* _TASK GOAL_: Please write out exactly the lines of the data below from the line holding "Click the Bloomberg Finance copyright text" through the line holding "Switch to the", and leave out the rest.

* _MATERIAL TO PROCESS_:
-=-=-
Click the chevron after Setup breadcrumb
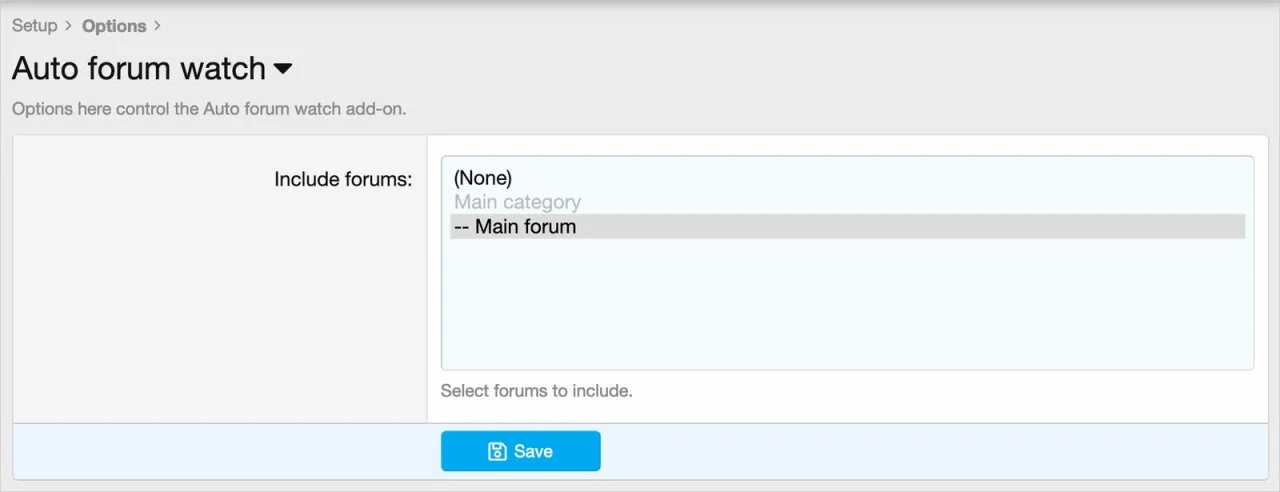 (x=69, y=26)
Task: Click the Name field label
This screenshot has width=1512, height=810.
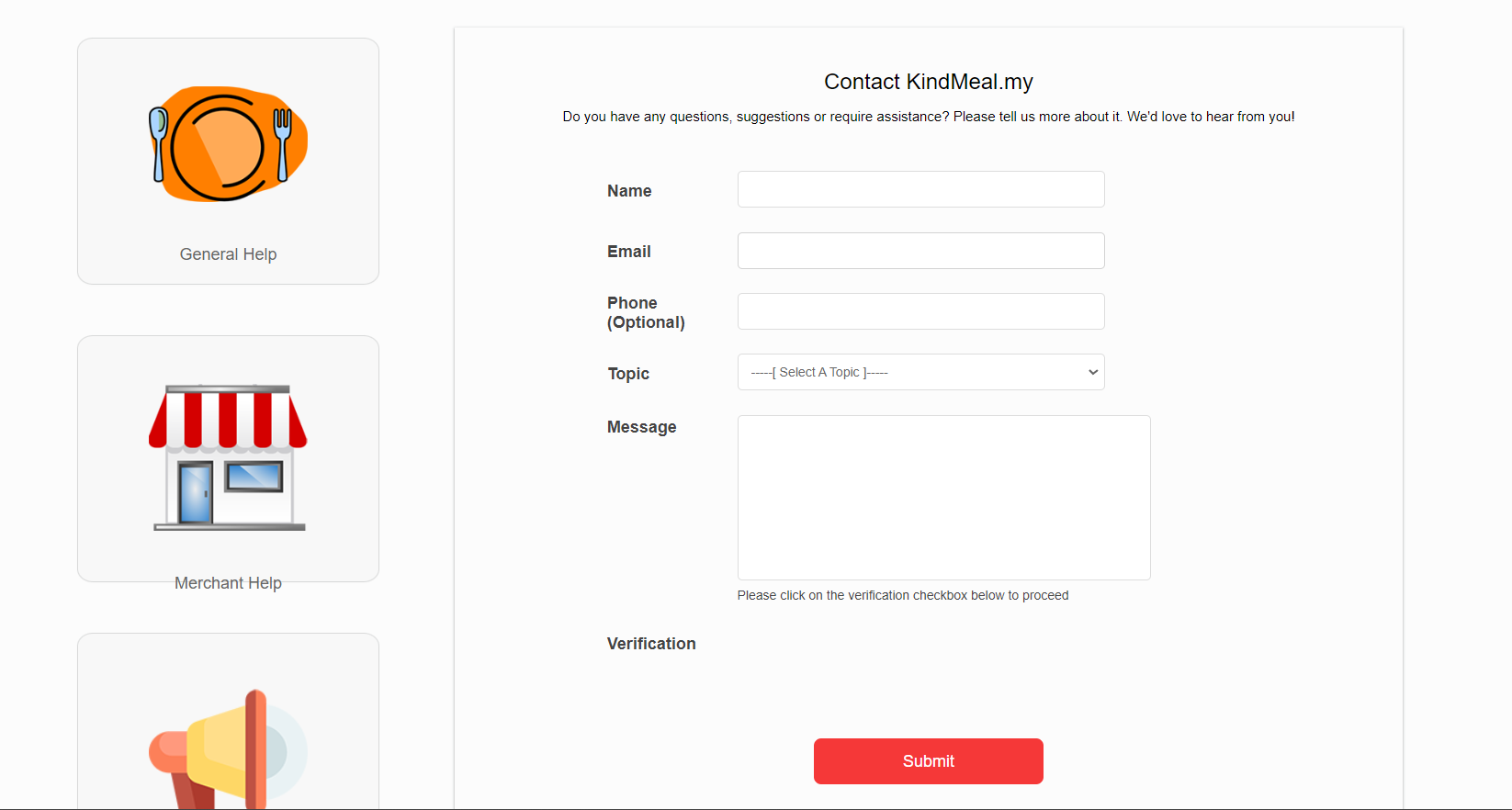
-=-=-
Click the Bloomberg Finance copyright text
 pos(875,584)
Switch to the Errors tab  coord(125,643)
-=-=-
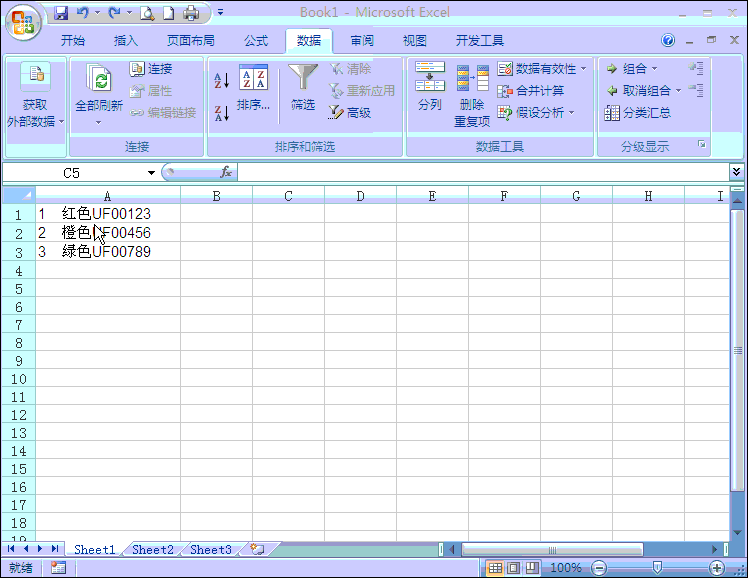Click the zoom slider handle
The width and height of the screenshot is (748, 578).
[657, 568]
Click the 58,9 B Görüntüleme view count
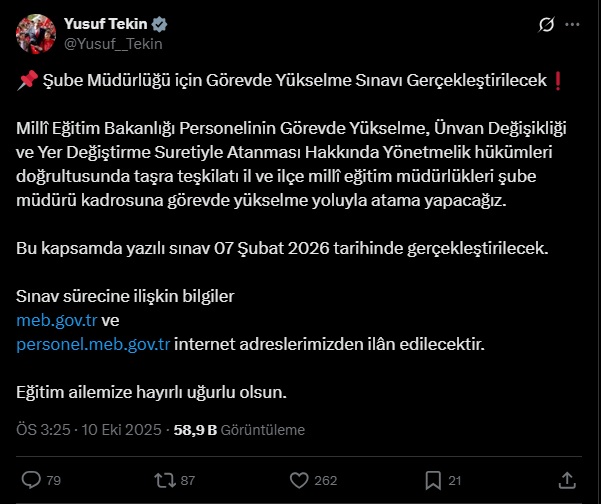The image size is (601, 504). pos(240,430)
-=-=-
* _YOUR SOLUTION_:
Click the Bloomberg Finance copyright text
 pos(875,584)
Switch to the Errors tab  coord(125,643)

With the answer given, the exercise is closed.